Please show every line from the entries that carries the word "pixels".

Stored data
════════════════════
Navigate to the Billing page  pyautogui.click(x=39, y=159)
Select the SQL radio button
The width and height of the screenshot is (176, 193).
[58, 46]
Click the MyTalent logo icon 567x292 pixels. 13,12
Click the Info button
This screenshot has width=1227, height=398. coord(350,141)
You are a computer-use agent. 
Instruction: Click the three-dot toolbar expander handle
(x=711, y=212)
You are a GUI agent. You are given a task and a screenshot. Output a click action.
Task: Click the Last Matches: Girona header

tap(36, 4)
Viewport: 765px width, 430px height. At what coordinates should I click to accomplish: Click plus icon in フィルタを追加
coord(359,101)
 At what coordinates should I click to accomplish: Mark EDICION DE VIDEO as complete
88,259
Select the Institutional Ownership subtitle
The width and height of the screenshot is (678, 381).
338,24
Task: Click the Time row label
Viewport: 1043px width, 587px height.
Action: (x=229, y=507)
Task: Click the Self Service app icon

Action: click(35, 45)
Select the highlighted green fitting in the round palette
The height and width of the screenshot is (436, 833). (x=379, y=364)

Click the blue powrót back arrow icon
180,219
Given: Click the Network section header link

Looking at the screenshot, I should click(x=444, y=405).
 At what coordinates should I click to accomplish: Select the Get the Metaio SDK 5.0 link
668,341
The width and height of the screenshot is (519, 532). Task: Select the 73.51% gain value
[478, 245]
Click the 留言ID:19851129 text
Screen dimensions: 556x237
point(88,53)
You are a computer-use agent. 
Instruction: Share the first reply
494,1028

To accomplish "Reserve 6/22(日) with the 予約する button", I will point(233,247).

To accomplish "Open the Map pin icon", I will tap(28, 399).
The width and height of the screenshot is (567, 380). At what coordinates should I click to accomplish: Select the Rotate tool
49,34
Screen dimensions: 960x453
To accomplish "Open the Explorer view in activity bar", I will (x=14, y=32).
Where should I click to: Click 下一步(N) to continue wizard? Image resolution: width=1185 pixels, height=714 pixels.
════════════════════
### RESULT
Click the MyTalent logo icon 567x292 pixels. 13,12
Where should I click to: Click 下一步(N) to continue wizard? Image resolution: width=1185 pixels, height=714 pixels.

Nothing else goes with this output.